Winter Storm Jonas was a doozy of a blizzard, breaking records for snowfall
that dated back over 100 years. For those of us on the East coast battling Winter conditions by clutching to coffee mugs and or grabbing snow shovels, it’s hard to fathom how Earth’s temperature continues to trend warmer year after year. Still, 2015 stayed the course and eclipsed 2014 as the hottest year on record
. Could solar help break this cycle?
The global average temperature for 2015 did not just beat 2014’s record, it shattered it. Scientists at NASA found that temperatures were 0.23 degrees Fahrenheit greater than in 2014, while the National Oceanic and Atmospheric Administration (NOAA) found temperatures were 0.29 degrees greater.
This Week @NASA includes highlights from our jt. @NOAA @NOAANCEIclimate news 2015 smashed warmest year records. https://t.co/QzM25xAlWx
— NASA GISS (@NASAGISS) January 22, 2016
The Earth’s average temperature has risen about 1.8 degrees Fahrenheit since 1880, according to NASA and NOAA.

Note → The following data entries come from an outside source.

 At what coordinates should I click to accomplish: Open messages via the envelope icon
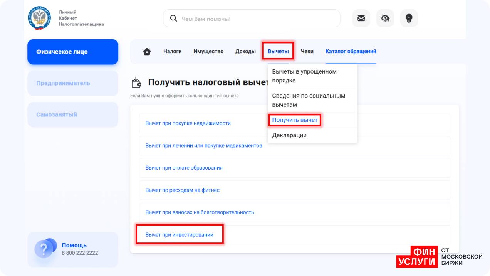[361, 18]
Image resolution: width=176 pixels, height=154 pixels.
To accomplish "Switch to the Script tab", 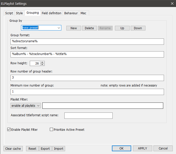I will [9, 13].
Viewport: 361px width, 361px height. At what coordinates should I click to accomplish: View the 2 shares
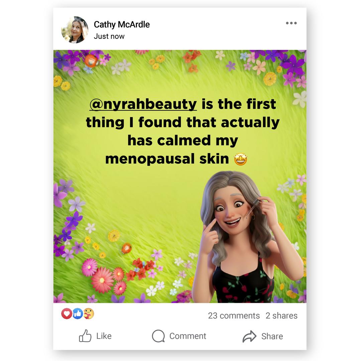(x=281, y=316)
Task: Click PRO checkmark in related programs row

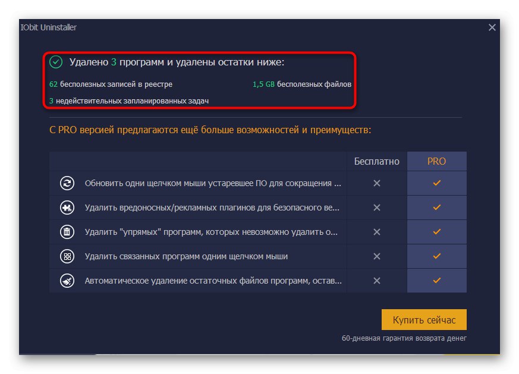Action: [436, 256]
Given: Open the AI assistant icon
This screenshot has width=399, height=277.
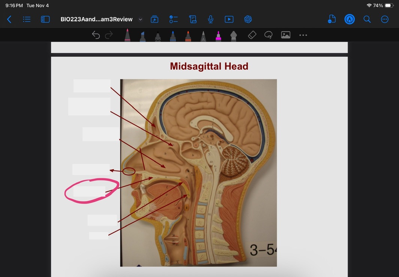Looking at the screenshot, I should [x=248, y=19].

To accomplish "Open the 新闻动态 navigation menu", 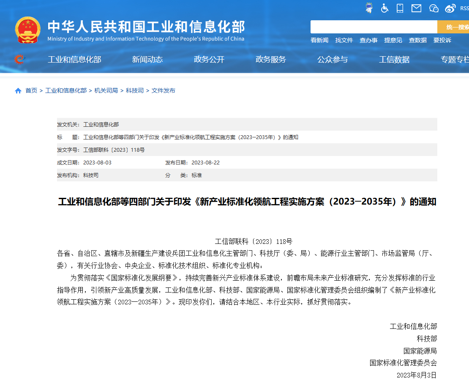I will click(147, 60).
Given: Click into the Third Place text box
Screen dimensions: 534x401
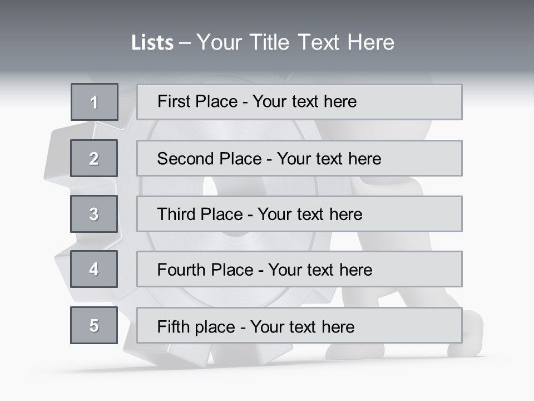Looking at the screenshot, I should pos(299,214).
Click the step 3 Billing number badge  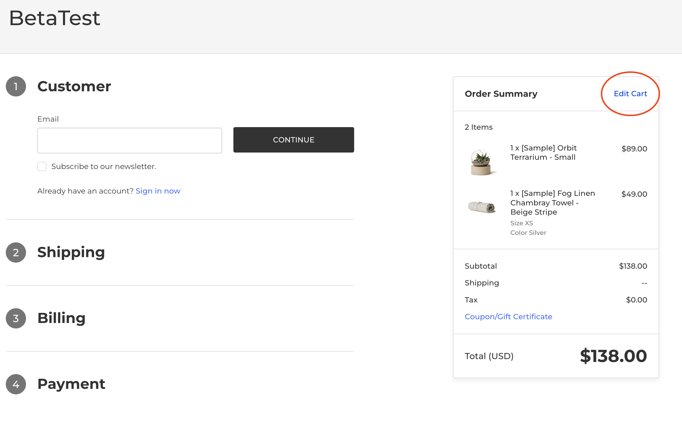tap(16, 318)
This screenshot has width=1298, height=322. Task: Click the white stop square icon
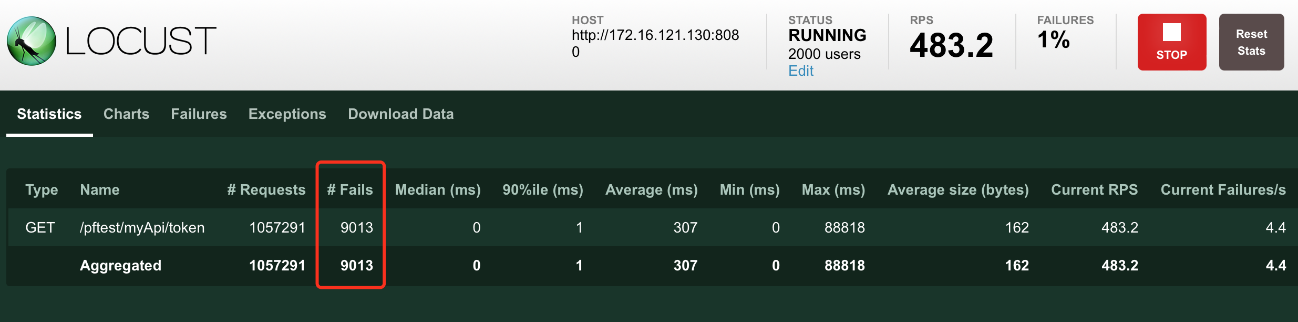tap(1172, 32)
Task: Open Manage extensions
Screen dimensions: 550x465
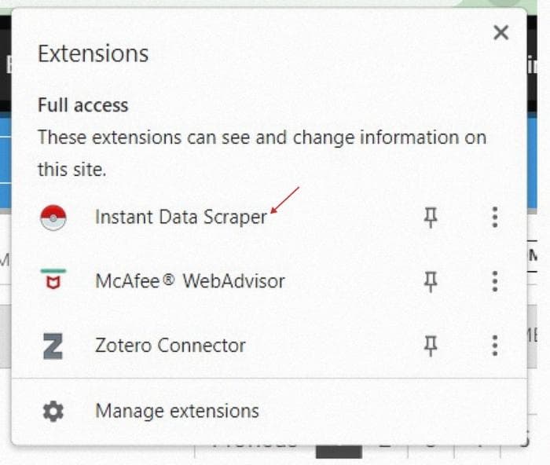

Some climate change skeptics blame global warming on complex weather patterns from fluctuations in temperature between the ocean and the atmosphere, known as the El Niño-Southern Oscillations (ENSO) cycle.
“Even without El Niño, this would have been the warmest year on record,” Gavin Schmidt, director of NASA’s Goddard Institute for Space Studies said at a press conference
. “We’re looking at a long-term trend, and this is just a symptom.”
Instead, NASA and NOAA conclude Earth’s rising average temperature is largely a result of carbon dioxide emitted from industrial and energy intensive processes.
Only exceeded by China, the United States is the world’s largest producer of greenhouse gases, with the largest source of emissions coming from electricity generation. America is changing its course and the U.S. solar energy industry is leading the way
on this new road; a path to a clean energy future.
Already, the U.S. solar industry is offsetting 26.6 million metric tons of carbon emissions annually, the equivalent of taking 5.6 million cars off the road or closing seven coal-fired power plants each year. By 2021, U.S. solar generation will offset more than 100 million metric tons of carbon dioxide annually, the equivalent of offsetting the emissions of 20 million passenger vehicles or 27 typical coal power plants.
While you may be shivering now, things are only heating up. We are confident that the U.S. solar industry can help keep things a little cooler.